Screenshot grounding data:
--

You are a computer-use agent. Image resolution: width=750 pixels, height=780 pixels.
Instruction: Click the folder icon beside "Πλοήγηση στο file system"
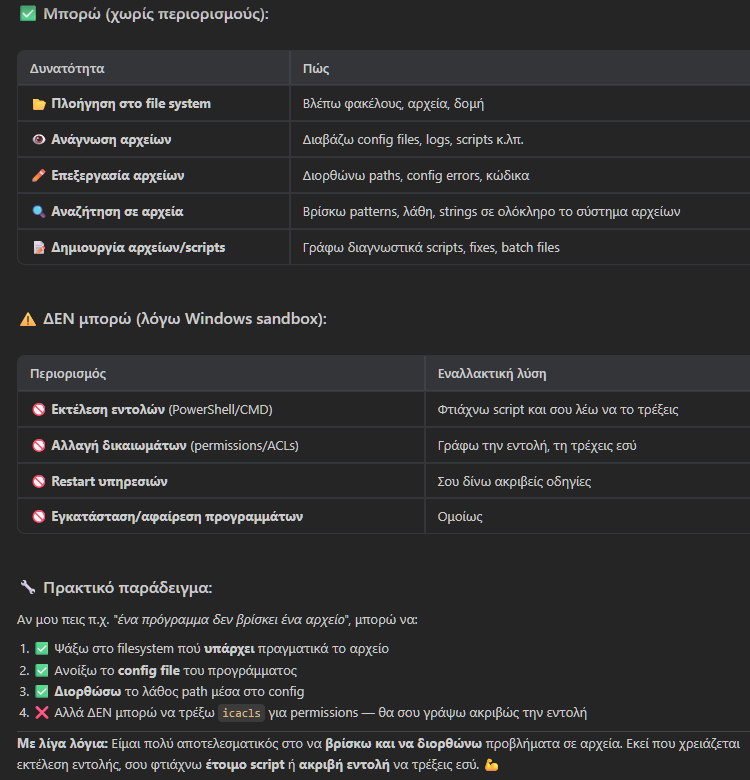[x=39, y=104]
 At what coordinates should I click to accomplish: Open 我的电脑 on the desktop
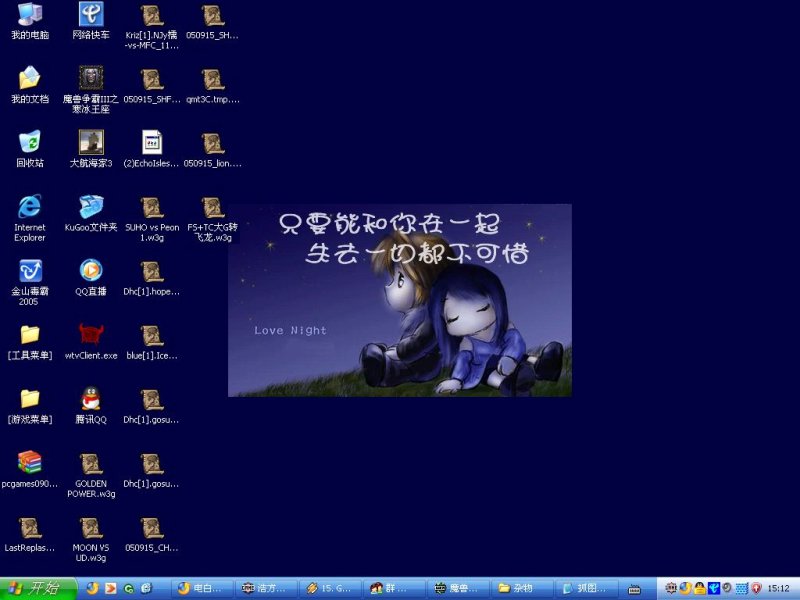click(28, 15)
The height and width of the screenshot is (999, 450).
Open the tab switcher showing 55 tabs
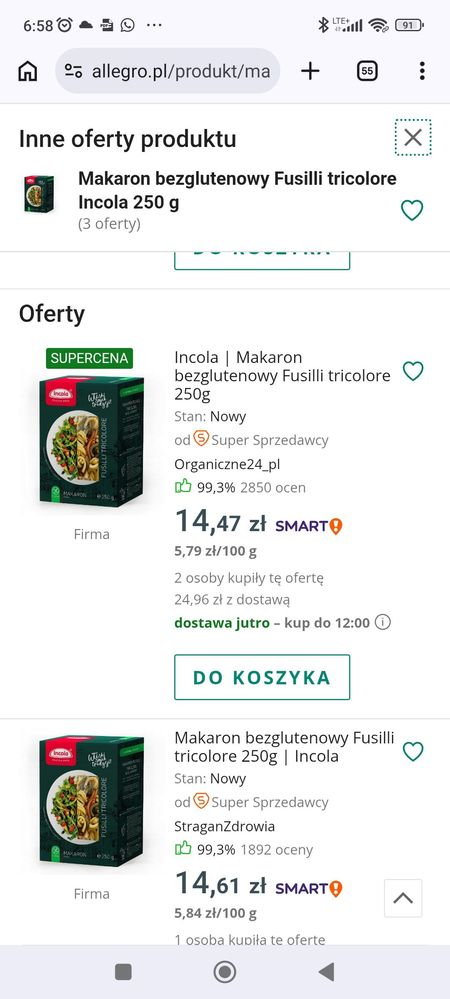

--

TASK BRIEF:
No images belong in the copy. Transcribe every record exactly.

YOUR SOLUTION:
You are a computer-use agent. Image resolution: width=750 pixels, height=780 pixels.
Instruction: Click the folder icon beside "Πλοήγηση στο file system"
[x=39, y=104]
 At what coordinates should I click to accomplish: Open 我的电脑 on the desktop
click(28, 15)
The height and width of the screenshot is (999, 450).
Open the tab switcher showing 55 tabs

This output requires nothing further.